_TEXTO DE LEITURA_.

---*---

Intensificação ecológica, agricultura para um novo mundo, artigo de Inácio de Barros
Perspectivas sugerem que uma verdadeira revolução nos processos de produção agrícola terá que acontecer. Se por um lado o modelo produtivista tem mostrado seus limites, principalmente no que diz respeito ao uso insustentável de recursos naturais e nos impactos negativos que causam ao meio ambiente, por outro estima-se que a população mundial passará de sete para nove bilhões de pessoas em 2050, aumentando a demanda por alimentos, fibras, madeiras e biocombustíveis.
Esse aumento será ainda maior do que uma progressão direta do crescimento populacional, já que uma substancial melhora na qualidade de vida das populações menos favorecidas é esperada. O que passará, inevitavelmente, por um maior uso per capita de produtos agrícolas.

---*---

_DADOS DO CONJUNTO_.
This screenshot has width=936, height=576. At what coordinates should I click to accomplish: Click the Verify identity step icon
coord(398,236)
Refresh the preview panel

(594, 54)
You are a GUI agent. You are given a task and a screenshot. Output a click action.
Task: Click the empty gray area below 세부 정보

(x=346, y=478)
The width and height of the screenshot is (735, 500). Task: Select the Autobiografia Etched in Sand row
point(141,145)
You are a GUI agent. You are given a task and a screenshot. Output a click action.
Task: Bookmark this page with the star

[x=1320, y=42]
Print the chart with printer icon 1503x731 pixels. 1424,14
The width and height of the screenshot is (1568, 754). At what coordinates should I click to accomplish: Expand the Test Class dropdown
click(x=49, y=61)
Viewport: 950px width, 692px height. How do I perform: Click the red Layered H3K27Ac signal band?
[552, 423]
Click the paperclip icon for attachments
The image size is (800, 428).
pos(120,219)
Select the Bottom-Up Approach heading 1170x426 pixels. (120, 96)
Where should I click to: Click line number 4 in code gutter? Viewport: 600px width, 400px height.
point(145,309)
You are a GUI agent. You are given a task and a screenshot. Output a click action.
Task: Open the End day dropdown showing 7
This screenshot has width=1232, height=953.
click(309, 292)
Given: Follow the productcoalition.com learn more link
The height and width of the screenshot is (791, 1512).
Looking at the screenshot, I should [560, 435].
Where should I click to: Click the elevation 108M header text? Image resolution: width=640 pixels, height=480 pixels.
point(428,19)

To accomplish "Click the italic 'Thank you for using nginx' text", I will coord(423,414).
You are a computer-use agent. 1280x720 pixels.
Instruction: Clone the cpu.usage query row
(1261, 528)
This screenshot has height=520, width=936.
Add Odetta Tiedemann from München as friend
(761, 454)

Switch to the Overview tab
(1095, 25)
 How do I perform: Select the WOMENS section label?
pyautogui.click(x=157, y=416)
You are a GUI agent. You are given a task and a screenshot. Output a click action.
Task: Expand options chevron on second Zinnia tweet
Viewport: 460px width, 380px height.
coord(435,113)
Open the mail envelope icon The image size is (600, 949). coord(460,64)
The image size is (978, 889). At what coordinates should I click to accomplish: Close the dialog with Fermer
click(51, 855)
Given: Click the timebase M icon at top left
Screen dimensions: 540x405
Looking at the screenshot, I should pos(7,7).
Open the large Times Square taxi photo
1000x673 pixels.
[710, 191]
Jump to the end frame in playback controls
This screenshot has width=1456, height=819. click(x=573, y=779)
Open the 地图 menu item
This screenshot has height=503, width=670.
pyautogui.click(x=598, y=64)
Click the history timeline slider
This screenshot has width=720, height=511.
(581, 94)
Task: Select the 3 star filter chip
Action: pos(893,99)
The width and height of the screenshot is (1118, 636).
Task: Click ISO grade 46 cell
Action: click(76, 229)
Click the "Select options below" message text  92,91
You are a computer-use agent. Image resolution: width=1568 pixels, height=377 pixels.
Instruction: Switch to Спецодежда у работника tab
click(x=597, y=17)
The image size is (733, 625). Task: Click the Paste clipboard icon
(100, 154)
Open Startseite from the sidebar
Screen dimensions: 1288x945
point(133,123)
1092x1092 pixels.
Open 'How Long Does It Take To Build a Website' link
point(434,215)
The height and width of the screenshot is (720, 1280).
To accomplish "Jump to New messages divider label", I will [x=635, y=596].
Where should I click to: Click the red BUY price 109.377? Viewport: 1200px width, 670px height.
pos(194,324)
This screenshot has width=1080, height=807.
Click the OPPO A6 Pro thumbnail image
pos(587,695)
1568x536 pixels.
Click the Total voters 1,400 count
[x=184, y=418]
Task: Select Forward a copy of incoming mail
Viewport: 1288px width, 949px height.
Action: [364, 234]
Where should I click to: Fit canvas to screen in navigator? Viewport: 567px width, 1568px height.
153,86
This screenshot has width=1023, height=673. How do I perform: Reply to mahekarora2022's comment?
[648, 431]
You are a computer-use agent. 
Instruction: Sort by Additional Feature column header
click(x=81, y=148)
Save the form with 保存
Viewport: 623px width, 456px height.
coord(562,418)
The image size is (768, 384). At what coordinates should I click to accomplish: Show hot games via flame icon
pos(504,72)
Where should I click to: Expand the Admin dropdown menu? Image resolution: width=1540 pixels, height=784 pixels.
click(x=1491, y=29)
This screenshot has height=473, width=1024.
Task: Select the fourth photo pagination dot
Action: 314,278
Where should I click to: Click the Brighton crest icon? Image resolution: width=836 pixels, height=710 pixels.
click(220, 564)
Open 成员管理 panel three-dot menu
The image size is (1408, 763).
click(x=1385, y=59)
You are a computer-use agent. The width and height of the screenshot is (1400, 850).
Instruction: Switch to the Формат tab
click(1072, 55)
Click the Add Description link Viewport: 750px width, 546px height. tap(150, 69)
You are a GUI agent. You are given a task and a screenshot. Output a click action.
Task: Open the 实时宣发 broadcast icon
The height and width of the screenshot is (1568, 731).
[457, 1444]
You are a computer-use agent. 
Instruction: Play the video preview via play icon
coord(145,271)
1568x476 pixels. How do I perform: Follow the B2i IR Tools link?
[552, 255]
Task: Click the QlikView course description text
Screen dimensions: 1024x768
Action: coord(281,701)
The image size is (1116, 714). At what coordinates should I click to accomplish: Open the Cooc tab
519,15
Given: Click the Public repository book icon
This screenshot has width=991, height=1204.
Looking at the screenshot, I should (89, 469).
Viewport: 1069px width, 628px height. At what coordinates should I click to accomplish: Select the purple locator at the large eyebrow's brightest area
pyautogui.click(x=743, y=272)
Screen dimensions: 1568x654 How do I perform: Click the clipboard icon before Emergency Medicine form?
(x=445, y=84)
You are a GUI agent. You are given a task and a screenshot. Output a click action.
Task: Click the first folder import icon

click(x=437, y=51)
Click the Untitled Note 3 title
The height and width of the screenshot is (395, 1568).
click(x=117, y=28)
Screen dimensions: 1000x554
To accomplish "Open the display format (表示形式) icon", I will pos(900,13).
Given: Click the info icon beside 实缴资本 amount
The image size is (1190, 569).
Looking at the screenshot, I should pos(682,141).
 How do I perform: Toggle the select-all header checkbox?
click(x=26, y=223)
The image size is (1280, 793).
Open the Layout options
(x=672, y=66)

---*---

_TAREFAS DO EXERCÍCIO_.
[a] Transcreva literalmente o trecho do texto sobre intensificação ecológica entre "Intensificação ecológica, agricultura" e "de produtos agrícolas.", inclusive.
[b] De acordo com o texto sobre intensificação ecológica, a quantas pessoas deve chegar a população mundial em 2050?

_RESPOSTAS DAS TAREFAS_.
[a]
Intensificação ecológica, agricultura para um novo mundo, artigo de Inácio de Barros
Perspectivas sugerem que uma verdadeira revolução nos processos de produção agrícola terá que acontecer. Se por um lado o modelo produtivista tem mostrado seus limites, principalmente no que diz respeito ao uso insustentável de recursos naturais e nos impactos negativos que causam ao meio ambiente, por outro estima-se que a população mundial passará de sete para nove bilhões de pessoas em 2050, aumentando a demanda por alimentos, fibras, madeiras e biocombustíveis.
Esse aumento será ainda maior do que uma progressão direta do crescimento populacional, já que uma substancial melhora na qualidade de vida das populações menos favorecidas é esperada. O que passará, inevitavelmente, por um maior uso per capita de produtos agrícolas.

[b] A nove bilhões de pessoas.